§ RECORDS
• • • • • • •

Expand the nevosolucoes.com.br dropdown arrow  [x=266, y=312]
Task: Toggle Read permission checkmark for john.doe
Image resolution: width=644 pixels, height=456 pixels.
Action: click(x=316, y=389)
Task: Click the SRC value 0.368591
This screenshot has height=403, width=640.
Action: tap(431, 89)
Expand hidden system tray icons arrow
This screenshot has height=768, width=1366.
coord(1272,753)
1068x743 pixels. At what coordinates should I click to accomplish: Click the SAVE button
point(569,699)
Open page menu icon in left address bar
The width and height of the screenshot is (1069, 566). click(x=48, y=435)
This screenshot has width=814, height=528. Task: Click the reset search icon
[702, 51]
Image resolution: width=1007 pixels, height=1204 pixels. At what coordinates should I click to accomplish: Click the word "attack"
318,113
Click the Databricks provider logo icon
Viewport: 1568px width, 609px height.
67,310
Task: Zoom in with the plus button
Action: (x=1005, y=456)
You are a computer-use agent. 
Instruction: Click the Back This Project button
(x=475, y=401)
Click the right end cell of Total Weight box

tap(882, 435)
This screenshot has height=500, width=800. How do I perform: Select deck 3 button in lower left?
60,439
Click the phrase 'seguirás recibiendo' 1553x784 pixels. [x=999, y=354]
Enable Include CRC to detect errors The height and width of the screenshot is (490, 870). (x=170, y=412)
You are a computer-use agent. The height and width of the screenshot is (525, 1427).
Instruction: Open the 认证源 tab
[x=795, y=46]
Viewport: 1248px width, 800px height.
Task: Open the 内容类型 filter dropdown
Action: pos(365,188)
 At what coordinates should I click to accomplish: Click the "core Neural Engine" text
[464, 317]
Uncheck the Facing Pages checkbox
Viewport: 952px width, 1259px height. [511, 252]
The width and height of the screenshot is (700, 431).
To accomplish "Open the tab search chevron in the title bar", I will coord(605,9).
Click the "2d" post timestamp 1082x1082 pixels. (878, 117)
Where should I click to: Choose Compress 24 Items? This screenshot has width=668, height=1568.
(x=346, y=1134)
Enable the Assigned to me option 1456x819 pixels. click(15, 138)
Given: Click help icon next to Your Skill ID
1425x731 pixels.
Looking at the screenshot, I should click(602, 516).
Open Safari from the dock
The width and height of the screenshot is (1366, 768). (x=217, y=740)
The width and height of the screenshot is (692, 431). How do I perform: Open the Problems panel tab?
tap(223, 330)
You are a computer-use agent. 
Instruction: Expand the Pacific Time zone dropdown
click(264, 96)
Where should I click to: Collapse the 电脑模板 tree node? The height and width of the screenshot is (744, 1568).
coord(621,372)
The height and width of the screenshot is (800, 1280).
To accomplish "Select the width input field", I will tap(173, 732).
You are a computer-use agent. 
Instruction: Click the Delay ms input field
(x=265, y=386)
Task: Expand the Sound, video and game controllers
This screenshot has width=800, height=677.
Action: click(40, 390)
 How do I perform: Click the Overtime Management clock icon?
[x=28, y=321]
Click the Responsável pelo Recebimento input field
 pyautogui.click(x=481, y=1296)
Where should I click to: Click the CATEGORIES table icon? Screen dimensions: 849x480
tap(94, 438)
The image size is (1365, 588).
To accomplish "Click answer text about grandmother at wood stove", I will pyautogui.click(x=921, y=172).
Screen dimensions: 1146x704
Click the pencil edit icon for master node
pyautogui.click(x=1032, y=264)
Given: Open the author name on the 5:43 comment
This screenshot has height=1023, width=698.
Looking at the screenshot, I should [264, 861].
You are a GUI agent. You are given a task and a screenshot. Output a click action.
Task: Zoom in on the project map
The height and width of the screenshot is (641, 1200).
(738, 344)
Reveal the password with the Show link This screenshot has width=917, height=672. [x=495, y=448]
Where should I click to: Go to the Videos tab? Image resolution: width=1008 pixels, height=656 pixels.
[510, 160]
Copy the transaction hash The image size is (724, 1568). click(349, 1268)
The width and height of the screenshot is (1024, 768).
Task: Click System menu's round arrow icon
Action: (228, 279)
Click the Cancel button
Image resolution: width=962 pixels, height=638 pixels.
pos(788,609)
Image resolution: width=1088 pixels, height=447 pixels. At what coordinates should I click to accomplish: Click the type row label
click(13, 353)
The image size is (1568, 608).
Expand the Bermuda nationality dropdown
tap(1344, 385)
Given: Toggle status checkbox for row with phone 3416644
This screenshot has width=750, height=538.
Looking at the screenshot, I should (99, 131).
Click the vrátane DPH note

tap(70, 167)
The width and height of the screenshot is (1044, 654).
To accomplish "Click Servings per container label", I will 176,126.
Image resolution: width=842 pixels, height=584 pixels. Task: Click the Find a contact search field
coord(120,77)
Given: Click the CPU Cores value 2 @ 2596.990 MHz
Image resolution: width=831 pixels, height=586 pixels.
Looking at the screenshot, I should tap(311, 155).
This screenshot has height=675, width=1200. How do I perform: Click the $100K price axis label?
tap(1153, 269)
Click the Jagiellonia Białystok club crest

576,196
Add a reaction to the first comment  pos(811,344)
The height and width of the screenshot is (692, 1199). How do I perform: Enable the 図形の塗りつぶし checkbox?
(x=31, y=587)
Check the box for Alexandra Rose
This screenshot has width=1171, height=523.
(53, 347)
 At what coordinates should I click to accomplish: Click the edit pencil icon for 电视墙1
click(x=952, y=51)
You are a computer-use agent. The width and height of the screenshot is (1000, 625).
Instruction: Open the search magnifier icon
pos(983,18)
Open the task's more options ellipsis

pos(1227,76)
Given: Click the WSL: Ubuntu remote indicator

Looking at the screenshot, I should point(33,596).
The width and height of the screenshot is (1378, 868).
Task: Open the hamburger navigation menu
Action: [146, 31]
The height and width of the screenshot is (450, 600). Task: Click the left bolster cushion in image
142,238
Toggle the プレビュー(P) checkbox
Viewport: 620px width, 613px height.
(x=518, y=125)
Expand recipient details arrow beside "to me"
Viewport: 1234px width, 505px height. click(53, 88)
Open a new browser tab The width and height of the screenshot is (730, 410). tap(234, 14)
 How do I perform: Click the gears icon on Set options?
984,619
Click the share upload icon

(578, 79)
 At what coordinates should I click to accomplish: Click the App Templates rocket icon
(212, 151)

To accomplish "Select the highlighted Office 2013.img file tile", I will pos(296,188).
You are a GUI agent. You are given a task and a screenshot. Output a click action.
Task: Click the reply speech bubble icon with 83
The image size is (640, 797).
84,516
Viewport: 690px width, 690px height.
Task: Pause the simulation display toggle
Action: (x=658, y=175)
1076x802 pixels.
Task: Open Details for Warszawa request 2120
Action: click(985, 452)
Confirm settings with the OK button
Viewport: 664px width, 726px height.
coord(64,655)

• • • • • • •

§ WHAT THE TASK REQUIRES
Could you give the data above again, exact in every line?

§ EXPECTED OUTPUT
Expand the nevosolucoes.com.br dropdown arrow  [x=266, y=312]
Task: Toggle Read permission checkmark for john.doe
Image resolution: width=644 pixels, height=456 pixels.
Action: click(x=316, y=389)
Task: Click the SRC value 0.368591
This screenshot has height=403, width=640.
Action: tap(431, 89)
Expand hidden system tray icons arrow
This screenshot has height=768, width=1366.
coord(1272,753)
1068x743 pixels. At what coordinates should I click to accomplish: Click the SAVE button
point(569,699)
Open page menu icon in left address bar
The width and height of the screenshot is (1069, 566). click(x=48, y=435)
This screenshot has width=814, height=528. Task: Click the reset search icon
[702, 51]
Image resolution: width=1007 pixels, height=1204 pixels. At what coordinates should I click to accomplish: Click the word "attack"
318,113
Click the Databricks provider logo icon
Viewport: 1568px width, 609px height.
67,310
Task: Zoom in with the plus button
Action: (x=1005, y=456)
You are a computer-use agent. 
Instruction: Click the Back This Project button
(x=475, y=401)
Click the right end cell of Total Weight box

tap(882, 435)
This screenshot has height=500, width=800. How do I perform: Select deck 3 button in lower left?
60,439
Click the phrase 'seguirás recibiendo' 1553x784 pixels. [x=999, y=354]
Enable Include CRC to detect errors The height and width of the screenshot is (490, 870). (x=170, y=412)
You are a computer-use agent. The height and width of the screenshot is (525, 1427).
Instruction: Open the 认证源 tab
[x=795, y=46]
Viewport: 1248px width, 800px height.
Task: Open the 内容类型 filter dropdown
Action: pos(365,188)
 At what coordinates should I click to accomplish: Click the "core Neural Engine" text
[464, 317]
Uncheck the Facing Pages checkbox
Viewport: 952px width, 1259px height. [511, 252]
The width and height of the screenshot is (700, 431).
To accomplish "Open the tab search chevron in the title bar", I will coord(605,9).
Click the "2d" post timestamp 1082x1082 pixels. (878, 117)
Where should I click to: Choose Compress 24 Items? This screenshot has width=668, height=1568.
(x=346, y=1134)
Enable the Assigned to me option 1456x819 pixels. click(15, 138)
Given: Click help icon next to Your Skill ID
1425x731 pixels.
Looking at the screenshot, I should click(602, 516).
Open Safari from the dock
The width and height of the screenshot is (1366, 768). (x=217, y=740)
The width and height of the screenshot is (692, 431). How do I perform: Open the Problems panel tab?
tap(223, 330)
You are a computer-use agent. 
Instruction: Expand the Pacific Time zone dropdown
click(264, 96)
Where should I click to: Collapse the 电脑模板 tree node? The height and width of the screenshot is (744, 1568).
coord(621,372)
The height and width of the screenshot is (800, 1280).
To accomplish "Select the width input field", I will tap(173, 732).
You are a computer-use agent. 
Instruction: Click the Delay ms input field
(x=265, y=386)
Task: Expand the Sound, video and game controllers
This screenshot has width=800, height=677.
Action: click(40, 390)
 How do I perform: Click the Overtime Management clock icon?
[x=28, y=321]
Click the Responsável pelo Recebimento input field
 pyautogui.click(x=481, y=1296)
Where should I click to: Click the CATEGORIES table icon? Screen dimensions: 849x480
tap(94, 438)
The image size is (1365, 588).
To accomplish "Click answer text about grandmother at wood stove", I will pyautogui.click(x=921, y=172).
Screen dimensions: 1146x704
Click the pencil edit icon for master node
pyautogui.click(x=1032, y=264)
Given: Open the author name on the 5:43 comment
This screenshot has height=1023, width=698.
Looking at the screenshot, I should [264, 861].
You are a GUI agent. You are given a task and a screenshot. Output a click action.
Task: Zoom in on the project map
The height and width of the screenshot is (641, 1200).
(738, 344)
Reveal the password with the Show link This screenshot has width=917, height=672. [x=495, y=448]
Where should I click to: Go to the Videos tab? Image resolution: width=1008 pixels, height=656 pixels.
[510, 160]
Copy the transaction hash The image size is (724, 1568). click(349, 1268)
The width and height of the screenshot is (1024, 768).
Task: Click System menu's round arrow icon
Action: (228, 279)
Click the Cancel button
Image resolution: width=962 pixels, height=638 pixels.
pos(788,609)
Image resolution: width=1088 pixels, height=447 pixels. At what coordinates should I click to accomplish: Click the type row label
click(13, 353)
The image size is (1568, 608).
Expand the Bermuda nationality dropdown
tap(1344, 385)
Given: Toggle status checkbox for row with phone 3416644
This screenshot has width=750, height=538.
Looking at the screenshot, I should (99, 131).
Click the vrátane DPH note

tap(70, 167)
The width and height of the screenshot is (1044, 654).
To accomplish "Click Servings per container label", I will 176,126.
Image resolution: width=842 pixels, height=584 pixels. Task: Click the Find a contact search field
coord(120,77)
Given: Click the CPU Cores value 2 @ 2596.990 MHz
Image resolution: width=831 pixels, height=586 pixels.
Looking at the screenshot, I should tap(311, 155).
This screenshot has height=675, width=1200. How do I perform: Click the $100K price axis label?
tap(1153, 269)
Click the Jagiellonia Białystok club crest

576,196
Add a reaction to the first comment  pos(811,344)
The height and width of the screenshot is (692, 1199). How do I perform: Enable the 図形の塗りつぶし checkbox?
(x=31, y=587)
Check the box for Alexandra Rose
This screenshot has width=1171, height=523.
(53, 347)
 At what coordinates should I click to accomplish: Click the edit pencil icon for 电视墙1
click(x=952, y=51)
You are a computer-use agent. The width and height of the screenshot is (1000, 625).
Instruction: Open the search magnifier icon
pos(983,18)
Open the task's more options ellipsis

pos(1227,76)
Given: Click the WSL: Ubuntu remote indicator

Looking at the screenshot, I should point(33,596).
The width and height of the screenshot is (1378, 868).
Task: Open the hamburger navigation menu
Action: [146, 31]
The height and width of the screenshot is (450, 600). Task: Click the left bolster cushion in image
142,238
Toggle the プレビュー(P) checkbox
Viewport: 620px width, 613px height.
(x=518, y=125)
Expand recipient details arrow beside "to me"
Viewport: 1234px width, 505px height. click(53, 88)
Open a new browser tab The width and height of the screenshot is (730, 410). tap(234, 14)
 How do I perform: Click the gears icon on Set options?
984,619
Click the share upload icon

(578, 79)
 At what coordinates should I click to accomplish: Click the App Templates rocket icon
(212, 151)

To accomplish "Select the highlighted Office 2013.img file tile", I will pos(296,188).
You are a GUI agent. You are given a task and a screenshot. Output a click action.
Task: Click the reply speech bubble icon with 83
The image size is (640, 797).
84,516
Viewport: 690px width, 690px height.
Task: Pause the simulation display toggle
Action: (x=658, y=175)
1076x802 pixels.
Task: Open Details for Warszawa request 2120
Action: click(985, 452)
Confirm settings with the OK button
Viewport: 664px width, 726px height.
coord(64,655)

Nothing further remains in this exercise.